Bangalore: India’s most livable city and the fast-track to its vibrant tech-filled future
If Old Delhi is the crumbling emblem of India’s imperial past and Mumbai is the pounding heart of its contemporary popular culture, Bengaluru (anglicised as Bangalore) and Chennai are the country’s fast track to the future. The former, and less often the latter, are nicknamed the Silicon Valley of India on account of their thriving IT sectors, though their rampant growth over the past few decades is due as much to their electronics, automobile, healthcare and aeronautics industries. As work-starved migrants flock here from the hinterlands, the populations swell – Bengaluru’s has doubled in the past decade – and the cities spread outward to reclaim the emptying countryside.
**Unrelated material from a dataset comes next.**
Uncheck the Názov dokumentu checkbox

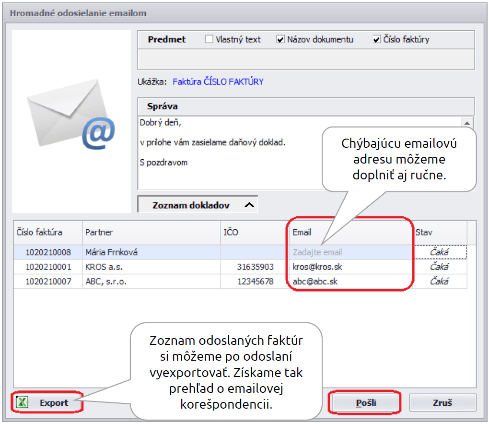coord(281,40)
Their energy, their culture of optimism, are infectious.
Standing in Bengaluru’s Lal Bagh Botanical Gardens, I look down a paved avenue, flanked by neatly manicured flowerbeds, at an imposing Victorian glasshouse. I could be in Kew Gardens, but for the monkeys playfighting in the trees overhead. The city has a rep as India’s most livable, on account of its mild climate and array of gardens and parks; but between the green spots and gleaming skyscrapers it’s a thrillingly disorderly place. Clogged arterial roads cross each other at chaotic intersections, cattle and tuk-tuk taxis patrol the side alleys, and pavements abruptly taper off mid-street. The pedestrian flâneur has no place in this metropolis.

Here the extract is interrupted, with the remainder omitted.